Marie-Laure Valandro was brought up in Dijon Burgundy, France from the age of 6 months, but she was born in Tunisia where her parents were working. She spent the first 6 years of her life with her extended family from her mother the oldest of 12 children who lived on a very poor farm in the Burgundy hills and her father of Italian descent (Venice/Alps) where they had a home in their Italian/French compound on the outskirts of Dijon.
She learned to love the farm life at her grandfather’s and her many aunts and uncles who all played musical instruments. In the barns she ran around, with the cows, sheep, german shepherds, horses, etc. learning how to make butter and making a run to the store in the little village of Lantenay with her aunts trekking through the thick woods and down into the valley (about 5 miles round trip). That is where her love of walking stemmed from.
She attended high school, college and graduate school in the USA receiving a B.A. in education and languages and MA in romance languages and literature.
She moved back to Paris after teaching in the Boston School system for two years. In France, she visited as many sacred sites as she could afford. St. Denis in northern Paris was one of her favorites as well as Notre de dame cathedral.
The family moved to Wisconsin in 1996 and acquired a 60 acre farm in the East troy area which had a biodynamic farm and a circle of friends studying the work of R. Steiner. She began a painting school dedicated to the work of Liane Collot D’herbois whom she met in Holland in 1994 with Yanny Magger. The school was closed in 2006 due to lack of enrollment.
In 2012, she moved to the Pacific Northwest to be with her son, a fisherman and his wife and their growing family, 3 sons, of which she is in awe as a grandmother.

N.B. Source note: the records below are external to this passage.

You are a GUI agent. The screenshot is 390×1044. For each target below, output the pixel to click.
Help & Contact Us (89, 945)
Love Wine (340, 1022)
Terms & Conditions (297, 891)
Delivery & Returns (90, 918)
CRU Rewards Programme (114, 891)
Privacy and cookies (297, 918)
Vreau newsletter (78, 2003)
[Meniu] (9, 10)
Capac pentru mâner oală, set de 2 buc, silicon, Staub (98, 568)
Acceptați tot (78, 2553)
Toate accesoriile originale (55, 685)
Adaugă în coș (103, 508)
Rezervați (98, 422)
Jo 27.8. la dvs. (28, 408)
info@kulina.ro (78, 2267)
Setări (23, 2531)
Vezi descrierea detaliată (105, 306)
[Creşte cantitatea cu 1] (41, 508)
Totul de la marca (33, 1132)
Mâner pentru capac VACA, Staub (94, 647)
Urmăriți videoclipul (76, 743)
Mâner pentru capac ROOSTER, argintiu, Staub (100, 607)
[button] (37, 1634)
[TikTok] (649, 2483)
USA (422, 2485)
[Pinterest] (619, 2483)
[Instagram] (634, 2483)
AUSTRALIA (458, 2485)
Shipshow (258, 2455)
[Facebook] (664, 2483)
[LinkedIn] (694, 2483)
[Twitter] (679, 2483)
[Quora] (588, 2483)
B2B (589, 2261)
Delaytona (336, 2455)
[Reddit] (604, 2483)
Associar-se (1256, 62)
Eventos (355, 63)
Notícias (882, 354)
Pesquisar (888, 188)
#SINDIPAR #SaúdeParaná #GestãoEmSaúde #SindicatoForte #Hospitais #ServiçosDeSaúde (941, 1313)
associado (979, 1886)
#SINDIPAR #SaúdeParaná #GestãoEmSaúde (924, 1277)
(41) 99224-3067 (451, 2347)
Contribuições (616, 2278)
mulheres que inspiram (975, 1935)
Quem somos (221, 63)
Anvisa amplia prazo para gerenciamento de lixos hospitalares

She lives on a Native Indian reservation and enjoys the quiet and special atmosphere of the land next to the sea.
She has been blessed to be able to live in the land of the long icy, white fairytale winters in Canada, in the granite land of a New England village, Wisconsin farm land, and now the Pacific Northwest with its wealth of flowering trees (rhododendrons) and strong growth forces due to our long daylight hours.
Now, the surrounding very old mountain range, the younger Volcano Mt. Baker, facing her home and the ocean at her door step with its many islands, her large flower gardens, make it an ideal place for her love of the outdoors, which keep her healthy in body/mind/soul so that she can write a few more books.